__Data extracts__.
----

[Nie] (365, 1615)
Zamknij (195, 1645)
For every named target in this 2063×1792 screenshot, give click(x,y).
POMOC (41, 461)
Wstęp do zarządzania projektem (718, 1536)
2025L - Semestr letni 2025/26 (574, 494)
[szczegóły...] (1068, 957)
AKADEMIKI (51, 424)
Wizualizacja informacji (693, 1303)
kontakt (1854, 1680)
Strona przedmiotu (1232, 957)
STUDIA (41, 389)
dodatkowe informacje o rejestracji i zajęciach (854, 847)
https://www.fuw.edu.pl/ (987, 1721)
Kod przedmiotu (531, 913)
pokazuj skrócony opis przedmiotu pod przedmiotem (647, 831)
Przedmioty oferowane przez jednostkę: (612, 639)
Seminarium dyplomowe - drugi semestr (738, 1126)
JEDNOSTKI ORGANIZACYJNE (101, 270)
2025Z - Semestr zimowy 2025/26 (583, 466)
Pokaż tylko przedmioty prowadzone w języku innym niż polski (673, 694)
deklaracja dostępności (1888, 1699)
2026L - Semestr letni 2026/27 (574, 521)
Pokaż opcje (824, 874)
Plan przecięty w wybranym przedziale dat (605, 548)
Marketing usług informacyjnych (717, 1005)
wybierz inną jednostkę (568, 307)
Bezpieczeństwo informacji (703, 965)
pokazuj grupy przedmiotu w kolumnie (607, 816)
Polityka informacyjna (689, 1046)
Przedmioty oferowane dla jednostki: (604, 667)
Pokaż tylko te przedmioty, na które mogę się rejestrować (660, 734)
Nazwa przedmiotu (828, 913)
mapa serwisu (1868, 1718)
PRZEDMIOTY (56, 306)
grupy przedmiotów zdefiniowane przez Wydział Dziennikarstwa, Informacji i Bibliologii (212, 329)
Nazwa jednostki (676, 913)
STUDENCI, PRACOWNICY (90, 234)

----

__Your objective__.
Reproduce exactly the section above that begins at the line containing "Wizualizacja informacji (693, 1303)" and ends at the line containing "pokazuj grupy przedmiotu", leaving out all other lines.

__Solution to this problem__.
Wizualizacja informacji (693, 1303)
kontakt (1854, 1680)
Strona przedmiotu (1232, 957)
STUDIA (41, 389)
dodatkowe informacje o rejestracji i zajęciach (854, 847)
https://www.fuw.edu.pl/ (987, 1721)
Kod przedmiotu (531, 913)
pokazuj skrócony opis przedmiotu pod przedmiotem (647, 831)
Przedmioty oferowane przez jednostkę: (612, 639)
Seminarium dyplomowe - drugi semestr (738, 1126)
JEDNOSTKI ORGANIZACYJNE (101, 270)
2025Z - Semestr zimowy 2025/26 (583, 466)
Pokaż tylko przedmioty prowadzone w języku innym niż polski (673, 694)
deklaracja dostępności (1888, 1699)
2026L - Semestr letni 2026/27 (574, 521)
Pokaż opcje (824, 874)
Plan przecięty w wybranym przedziale dat (605, 548)
Marketing usług informacyjnych (717, 1005)
wybierz inną jednostkę (568, 307)
Bezpieczeństwo informacji (703, 965)
pokazuj grupy przedmiotu w kolumnie (607, 816)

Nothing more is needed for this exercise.